• **ABOUT THIS TASK**: Beginning with the line that holds "PyData Sphinx Theme (290, 748)", please retype each line through the end of the listing below, both ends included, and nothing more.

┌─ SOURCE MATERIAL

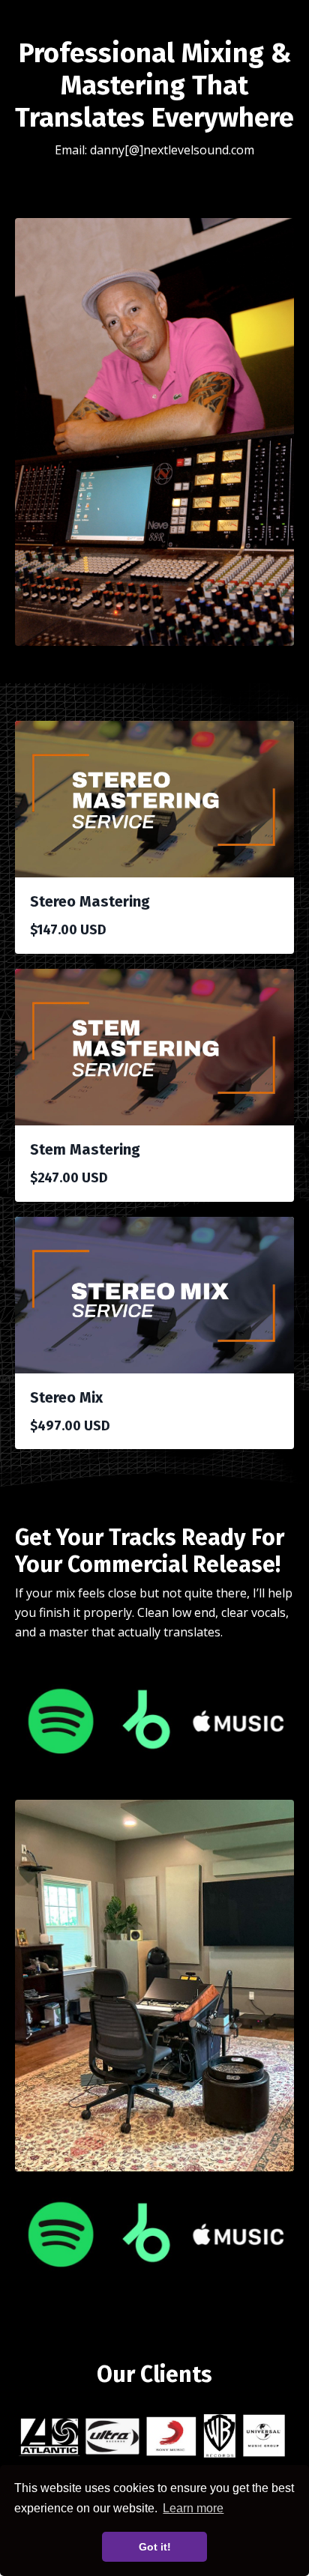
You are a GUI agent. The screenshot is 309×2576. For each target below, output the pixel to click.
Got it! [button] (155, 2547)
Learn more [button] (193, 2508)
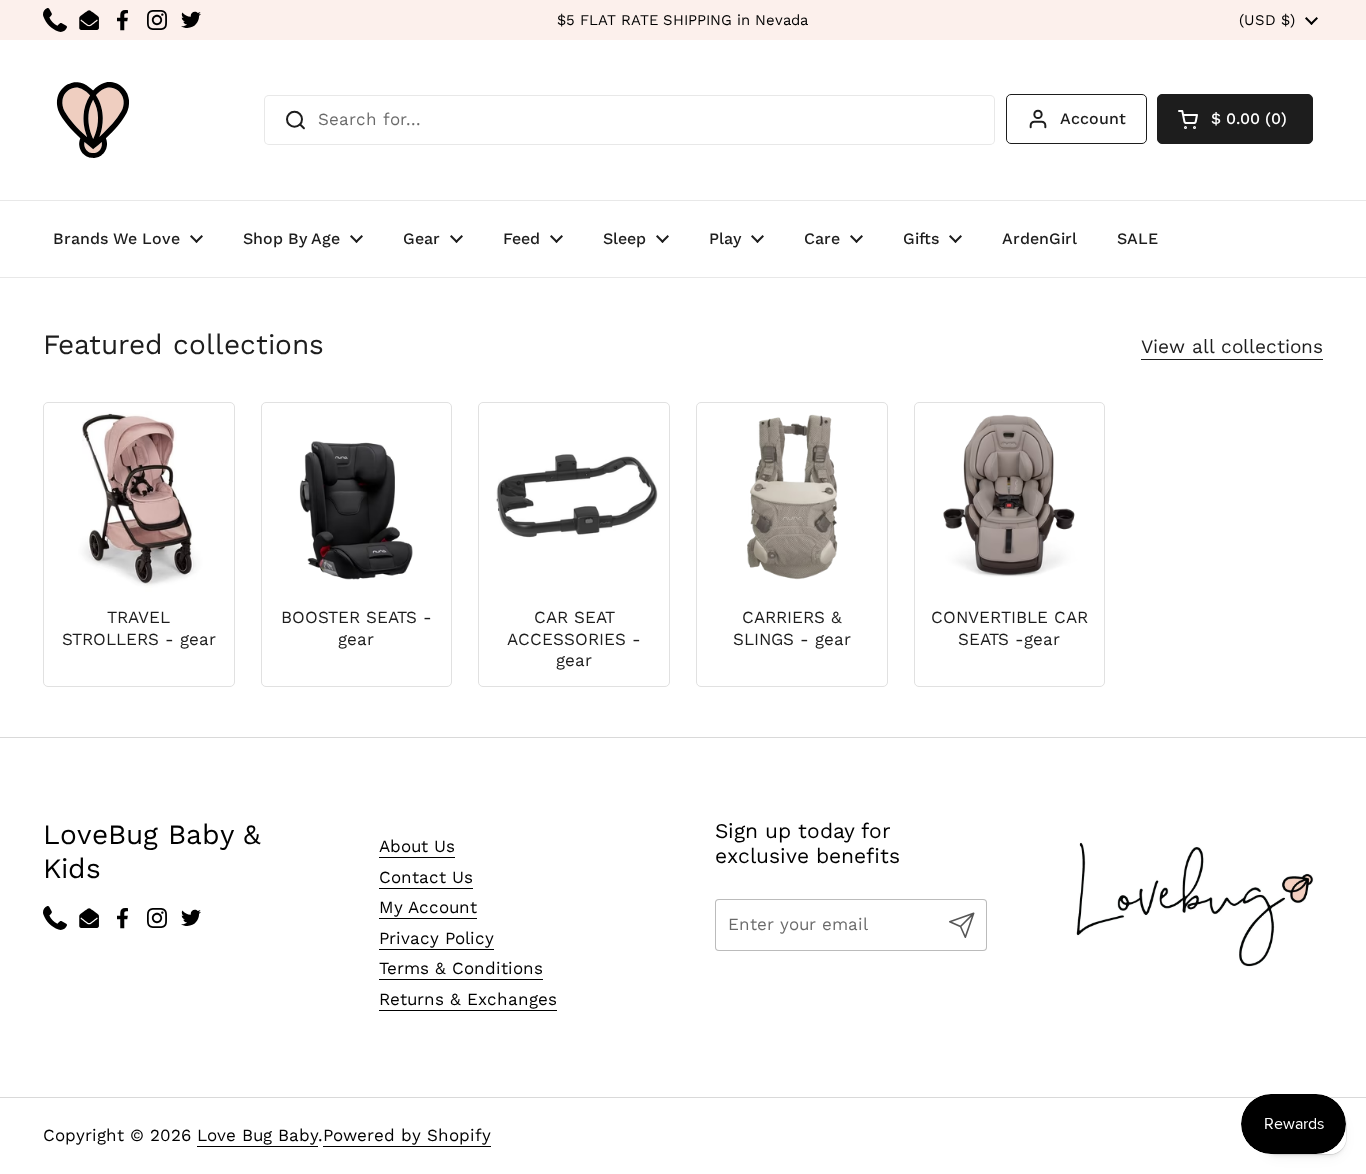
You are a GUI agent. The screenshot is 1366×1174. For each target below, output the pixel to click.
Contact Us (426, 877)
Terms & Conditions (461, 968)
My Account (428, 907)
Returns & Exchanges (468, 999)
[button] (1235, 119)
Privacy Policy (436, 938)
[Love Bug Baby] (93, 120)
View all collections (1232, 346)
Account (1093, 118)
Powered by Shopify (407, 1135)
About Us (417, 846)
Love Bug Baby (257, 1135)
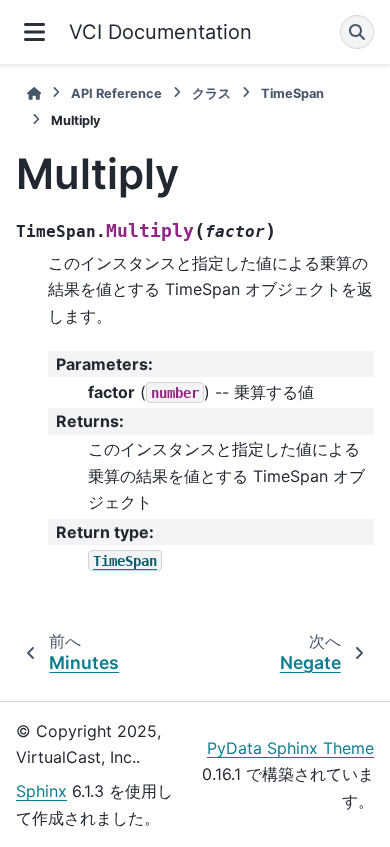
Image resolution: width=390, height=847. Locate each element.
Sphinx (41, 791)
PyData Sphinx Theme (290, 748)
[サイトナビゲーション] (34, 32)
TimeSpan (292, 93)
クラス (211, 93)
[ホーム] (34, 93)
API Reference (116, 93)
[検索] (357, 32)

└─

• **SOLUTION TO THE PROBLEM**:
PyData Sphinx Theme (290, 748)
[サイトナビゲーション] (34, 32)
TimeSpan (292, 93)
クラス (211, 93)
[ホーム] (34, 93)
API Reference (116, 93)
[検索] (357, 32)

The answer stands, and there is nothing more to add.